Clinical Implications

This investigation of continuity suggests that an early diagnosis of ADHD is clinically important from a general mental health risk standpoint. Findings also add to the literature that the subgroup of preschoolers with ADHD and one or more additional risk factors as outlined (co-morbid ODD, family history of disruptive disorders) would be the most important group to target for early intervention given the much greater likelihood for stable symptoms. This is underscored by the notion that earlier intervention in mental disorders may be more effective, although ADHD intervention should be specifically addressed (Greenhill et al. 2008; Jones et al. 2007; McGoey et al. 2002; Rappaport et al. 1998).

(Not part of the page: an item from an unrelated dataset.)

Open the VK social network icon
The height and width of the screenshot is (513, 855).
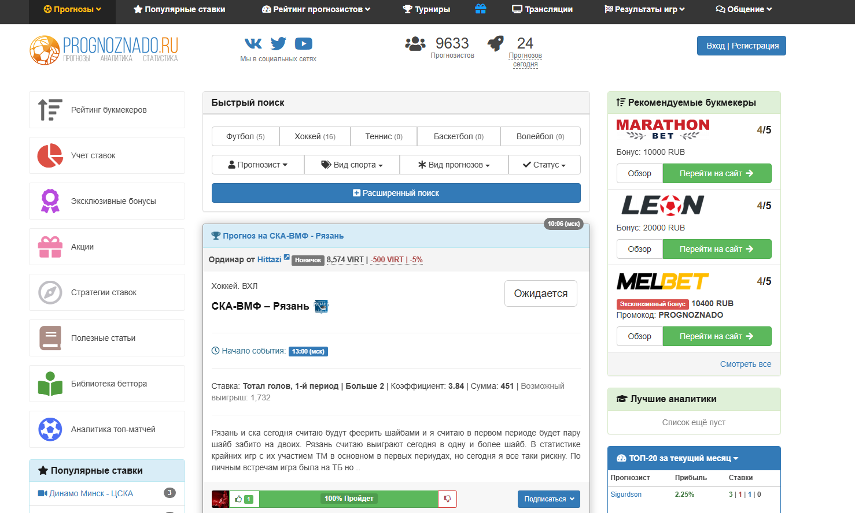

The study findings of relatively greater homotypic continuity of ADHD specifically in those older preschoolers with co-morbid diagnosis of ODD, may help elucidate a particular subset of preschoolers at increased risk for stable course into school age, and hence a group to target for early intervention. Study findings suggesting lesser stability of ADHD diagnoses made at earlier preschool ages are noteworthy and call for caution in diagnosis, as well as need for further investigations to inform clinicians and caregivers, particularly prior to any pharmacologic or other treatment interventions. Finally, a detailed family history of disruptive disorders and bipolar disorder may further inform likelihood of persistence of preschool ADHD. The recruitment of a larger sample of preschoolers with ADHD is now needed to better inform the longitudinal trajectory of this disorder. Further studies that elucidate the longitudinal course of preschool ADHD are also warranted to determine clinical course and outcomes into school age and early adolescence (Posner et al. 2007).

Disclosures

Drs. Tandon and Luby and Ms. Si have no conflicts of interest or financial ties to disclose.